Document segment:
---*---

To make that happen, you must keep expanding its reach. Adriana Iordan, Web Marketing Manager at Avangate shares secrets to doing just that in two related posts.

Adriana brings a content marketing sensibility to a technology-driven company. Among other things she is responsible for their content rich eNewsletter and for the great marketing advice you can find at Avangate.

Until I explored Adriana’s secrets, I thought I had things pretty well figured out.

I’ve been pretty happy with my eNewsletter, but after studying what Adriana has to say, I realized that I should be doing a lot better.  She offers tons of advice, but here are the 5 practical tips that I found most useful:

  • Include a signature at the end of your emails, containing information about your business and your personal details. This also helps build trust and provides the email recipients with a link back to the original site. Although I have boilerplate with my contact information, I am missing an opportunity to promote a number of things including our e-book, related stories, and relevant topics.
  • Provide sample eNewsletters on your website.  This shows people exactly what he they can expect if they go ahead and sign up.  I haven’t really done that so anyone who signs up for my eNewsletter directly from my website may be doing it purely on faith.
  • Segment your list so that you can provide more precisely targeted content.  In my case, I report on local Southwest Florida stories as well as national or global stories.  Many of my e-mail subscribers are, in fact, local to Southwest Florida.  By segmenting my list and changing my eNewsletter header when I have a local topic, I’m sure my open and click through rates would improve significantly.

---*---

Stored dataset items:
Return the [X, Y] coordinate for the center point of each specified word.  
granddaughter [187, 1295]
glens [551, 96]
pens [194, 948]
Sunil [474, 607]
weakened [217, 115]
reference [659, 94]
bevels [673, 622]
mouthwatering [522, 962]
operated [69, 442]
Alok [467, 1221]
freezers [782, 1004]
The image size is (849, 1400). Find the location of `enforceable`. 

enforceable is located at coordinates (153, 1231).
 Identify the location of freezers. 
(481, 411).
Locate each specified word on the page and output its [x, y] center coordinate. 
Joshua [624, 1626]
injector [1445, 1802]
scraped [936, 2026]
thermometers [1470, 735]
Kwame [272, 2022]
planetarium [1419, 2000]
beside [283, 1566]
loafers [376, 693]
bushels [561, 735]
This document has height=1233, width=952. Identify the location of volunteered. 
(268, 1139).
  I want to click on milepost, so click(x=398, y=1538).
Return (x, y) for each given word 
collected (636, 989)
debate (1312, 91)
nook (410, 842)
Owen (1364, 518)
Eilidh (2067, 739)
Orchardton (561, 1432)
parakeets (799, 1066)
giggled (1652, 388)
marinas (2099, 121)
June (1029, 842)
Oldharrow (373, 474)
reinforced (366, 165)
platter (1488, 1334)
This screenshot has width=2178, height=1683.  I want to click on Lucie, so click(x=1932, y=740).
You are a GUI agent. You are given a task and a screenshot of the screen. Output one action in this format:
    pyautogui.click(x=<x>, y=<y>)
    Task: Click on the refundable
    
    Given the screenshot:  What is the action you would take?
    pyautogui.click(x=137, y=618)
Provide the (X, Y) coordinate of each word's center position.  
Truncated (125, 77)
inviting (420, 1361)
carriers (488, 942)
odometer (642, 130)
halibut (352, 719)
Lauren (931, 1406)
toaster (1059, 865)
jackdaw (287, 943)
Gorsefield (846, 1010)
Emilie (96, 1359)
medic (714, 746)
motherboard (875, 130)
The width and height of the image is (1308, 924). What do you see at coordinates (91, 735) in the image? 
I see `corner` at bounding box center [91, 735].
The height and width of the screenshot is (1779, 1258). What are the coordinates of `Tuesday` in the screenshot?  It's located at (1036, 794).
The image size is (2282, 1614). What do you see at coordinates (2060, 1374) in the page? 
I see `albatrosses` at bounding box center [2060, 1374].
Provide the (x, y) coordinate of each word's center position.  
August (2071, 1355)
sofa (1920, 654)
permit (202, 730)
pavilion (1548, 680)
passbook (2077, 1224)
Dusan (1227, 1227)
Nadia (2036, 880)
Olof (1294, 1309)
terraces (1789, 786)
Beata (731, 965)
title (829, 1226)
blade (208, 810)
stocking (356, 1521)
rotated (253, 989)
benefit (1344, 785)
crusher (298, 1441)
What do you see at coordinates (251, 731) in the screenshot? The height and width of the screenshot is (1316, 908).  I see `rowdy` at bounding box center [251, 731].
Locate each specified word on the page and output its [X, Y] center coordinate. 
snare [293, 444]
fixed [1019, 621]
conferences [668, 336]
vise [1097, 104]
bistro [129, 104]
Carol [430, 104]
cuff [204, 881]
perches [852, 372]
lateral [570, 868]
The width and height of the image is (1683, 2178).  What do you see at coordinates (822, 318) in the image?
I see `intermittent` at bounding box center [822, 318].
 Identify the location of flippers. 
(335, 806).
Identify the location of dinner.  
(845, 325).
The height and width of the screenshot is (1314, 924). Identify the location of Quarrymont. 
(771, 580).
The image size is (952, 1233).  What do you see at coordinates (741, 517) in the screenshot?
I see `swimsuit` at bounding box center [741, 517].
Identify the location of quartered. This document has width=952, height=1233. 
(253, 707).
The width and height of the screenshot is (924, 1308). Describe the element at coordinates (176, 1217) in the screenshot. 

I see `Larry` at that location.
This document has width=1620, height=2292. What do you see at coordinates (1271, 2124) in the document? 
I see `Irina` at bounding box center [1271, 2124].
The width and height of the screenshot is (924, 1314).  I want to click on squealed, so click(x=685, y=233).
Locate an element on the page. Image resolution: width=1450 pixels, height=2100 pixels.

---*---

Activity: Write out the stretch of the eNewsletter advice text that opens with "Adriana brings a" and closes with "well figured out.", substituting "software company" for "technology-driven company".

Exercise output:
Adriana brings a content marketing sensibility to a software company. Among other things she is responsible for their content rich eNewsletter and for the great marketing advice you can find at Avangate.

Until I explored Adriana’s secrets, I thought I had things pretty well figured out.